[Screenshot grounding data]
◆ ◆ ◆ ◆ ◆

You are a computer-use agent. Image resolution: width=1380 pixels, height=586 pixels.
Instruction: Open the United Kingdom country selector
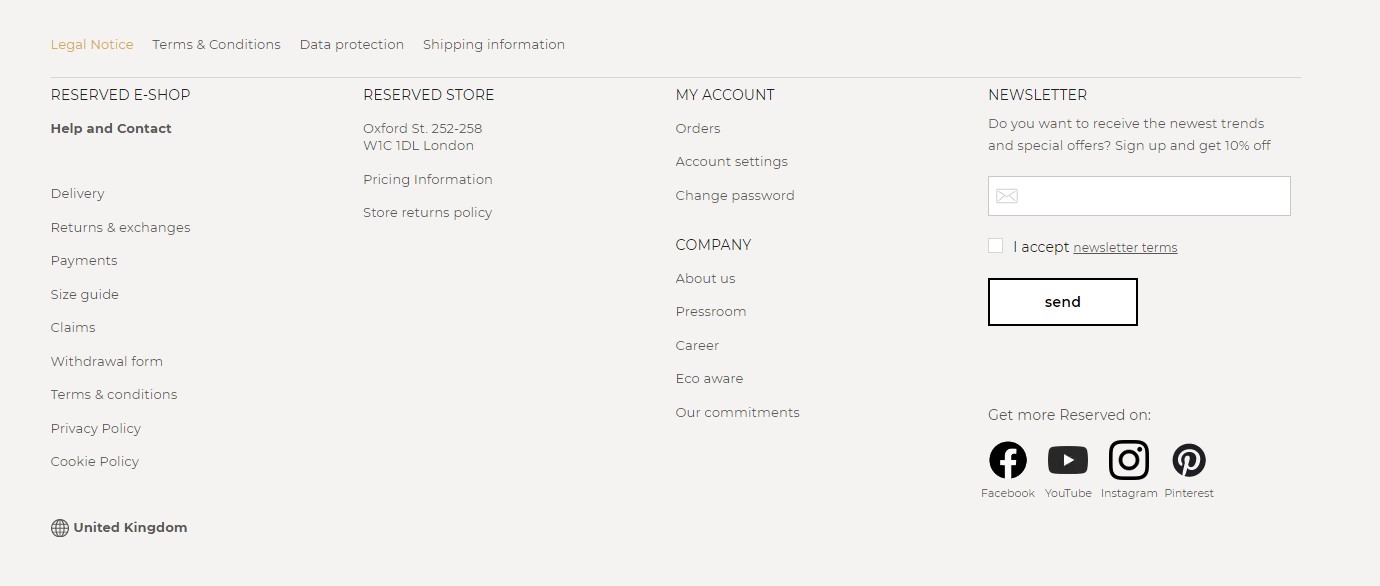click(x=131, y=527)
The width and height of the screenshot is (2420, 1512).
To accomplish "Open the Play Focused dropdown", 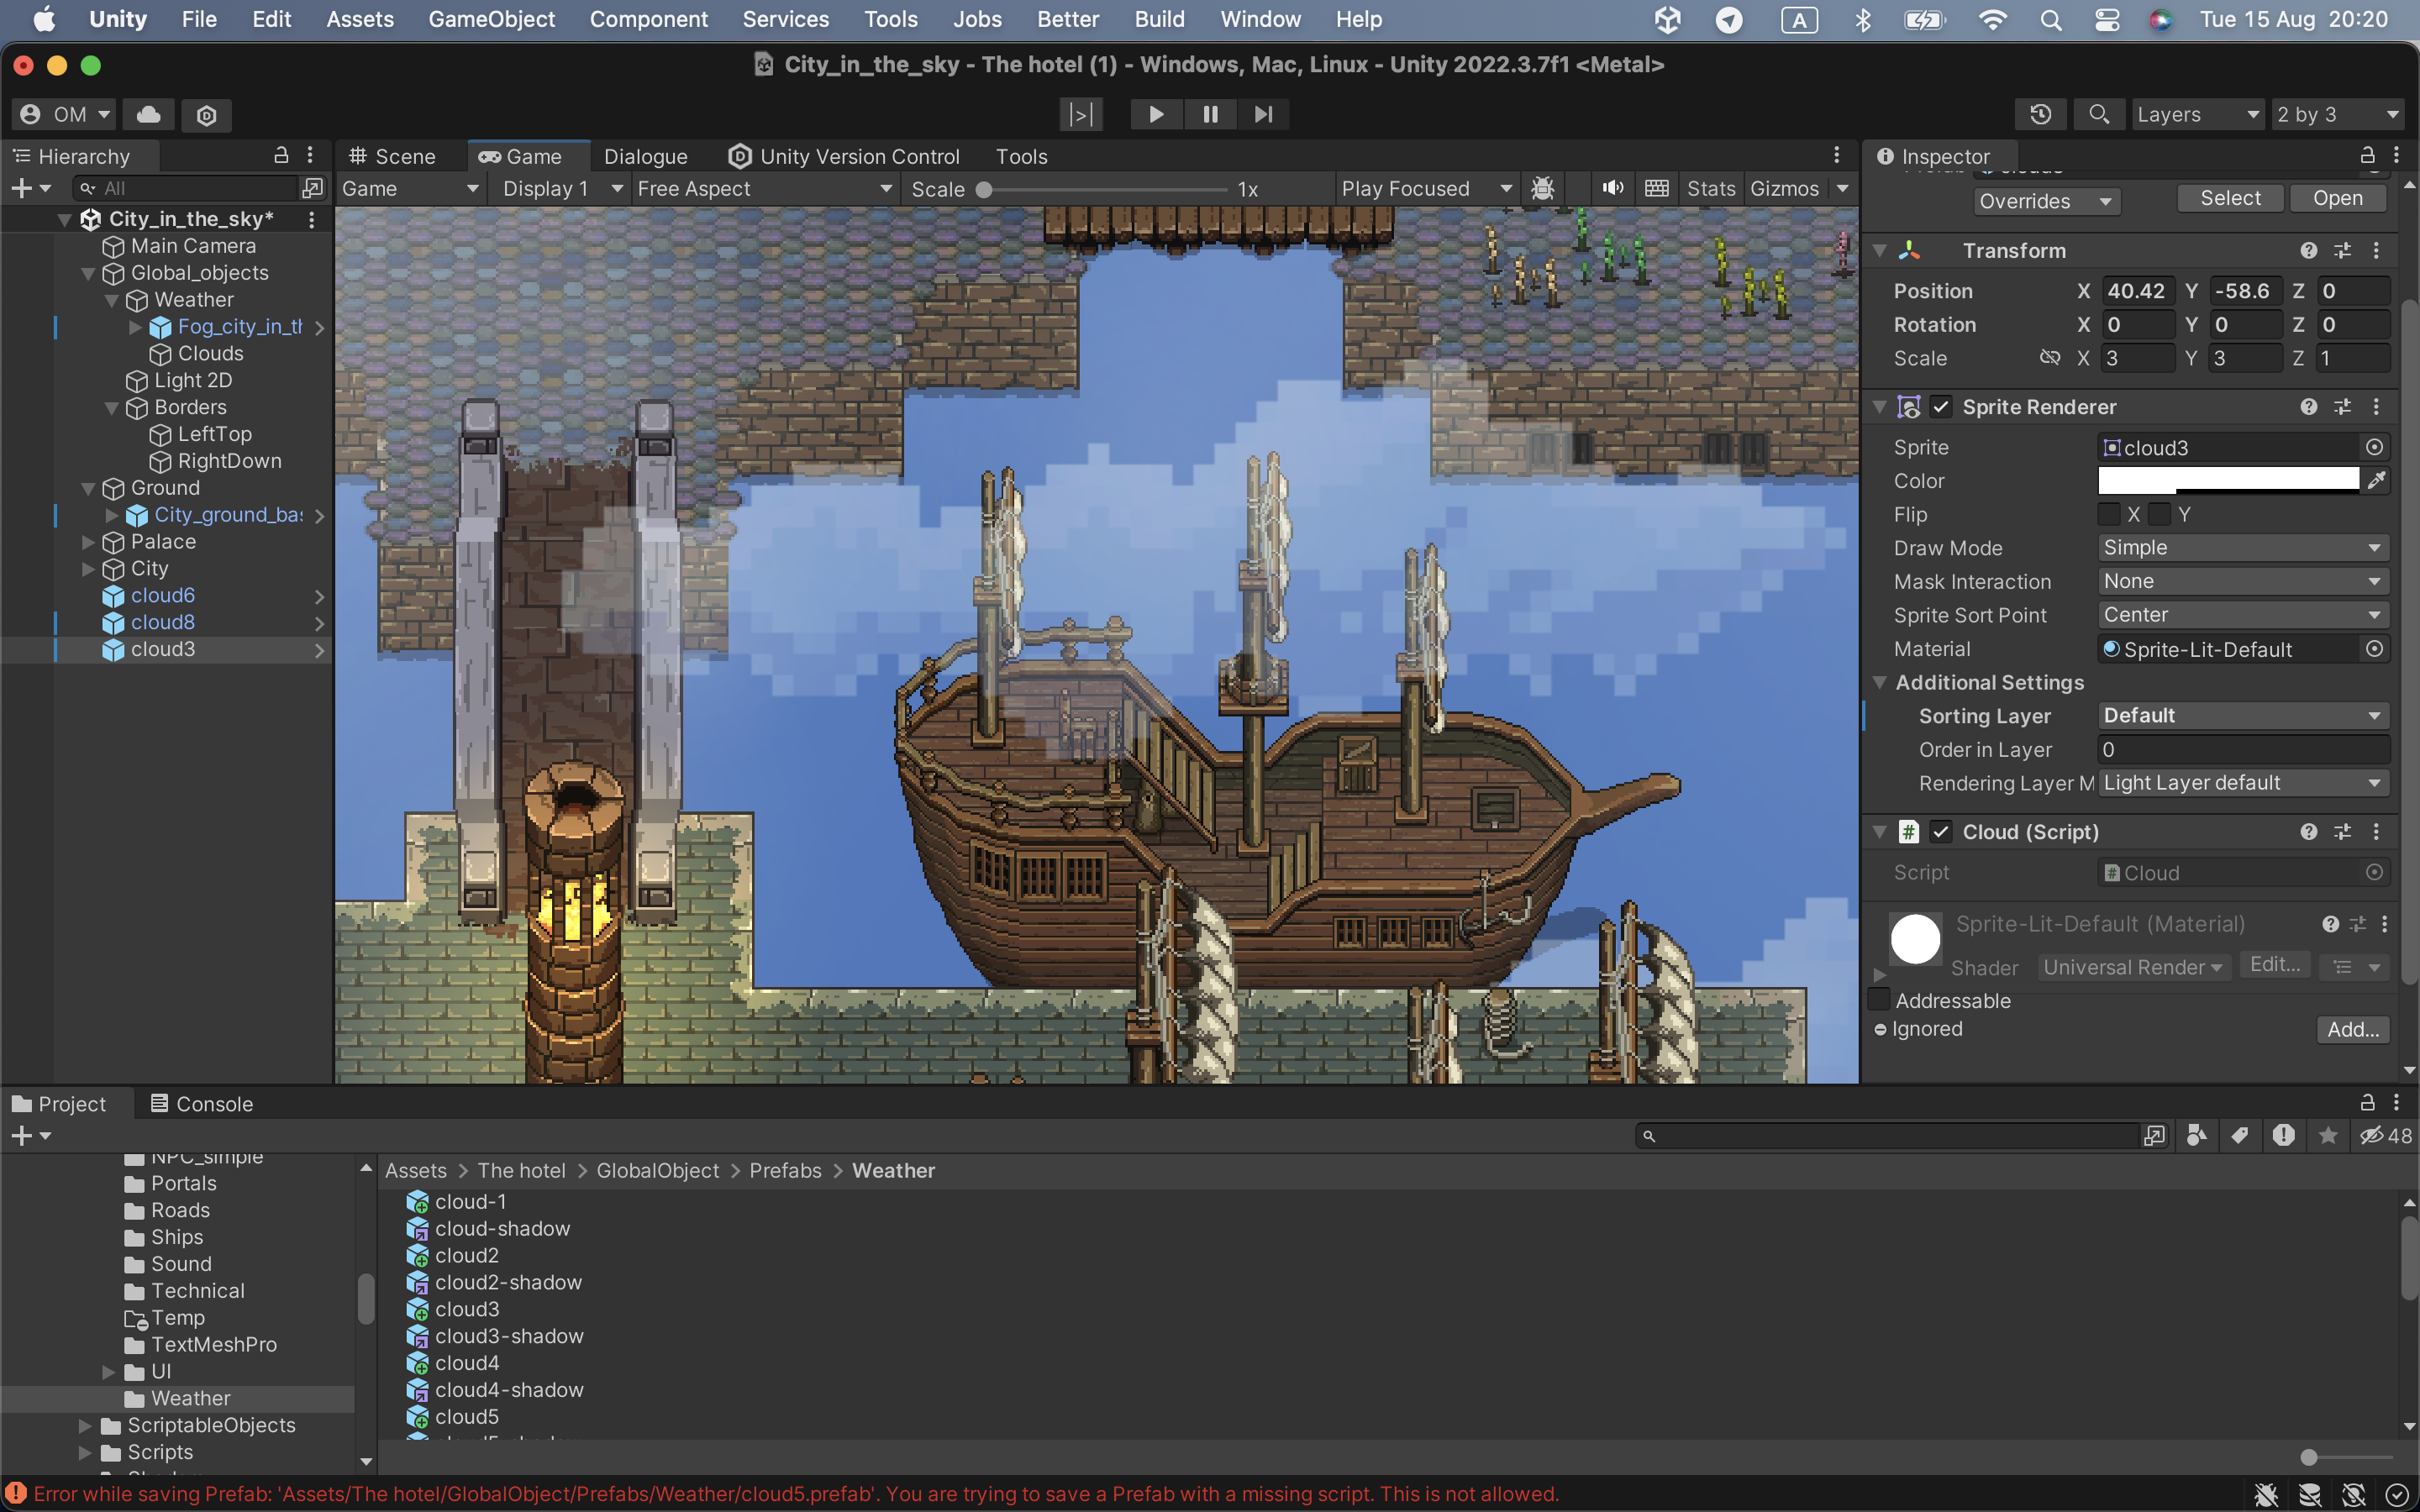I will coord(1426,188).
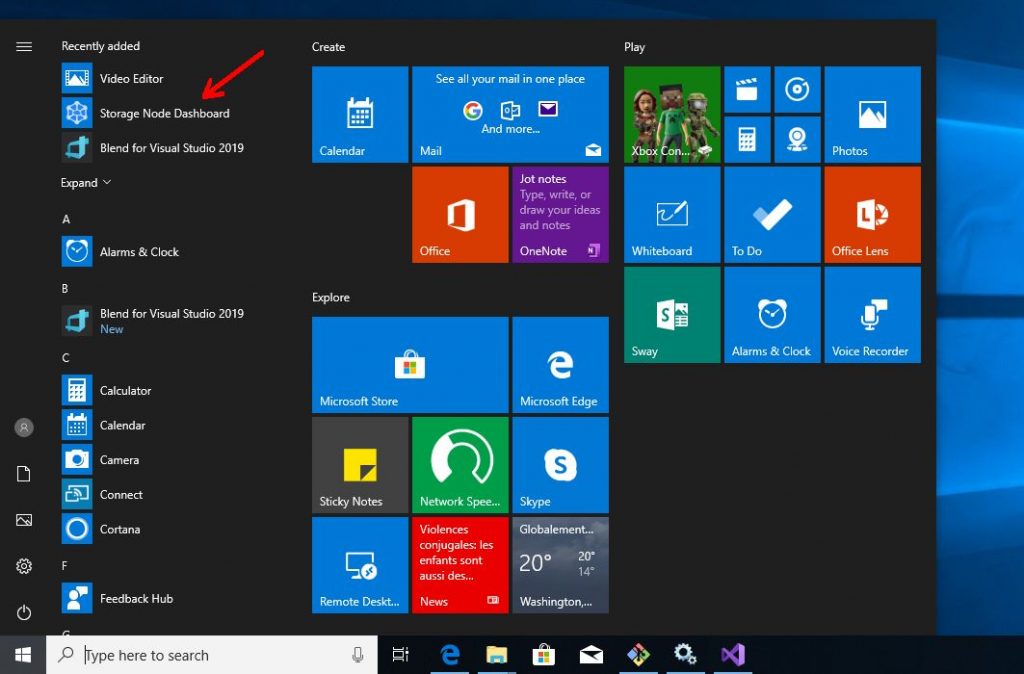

◆ ◆ ◆ ◆ ◆

**Exercise details:** Reproduce each line of the records in which the string "height" appears.

**Your solution:**
You are a computer-use agent. Image resolution: width=1380 pixels, height=586 pixels.
The width and height of the screenshot is (2420, 1512).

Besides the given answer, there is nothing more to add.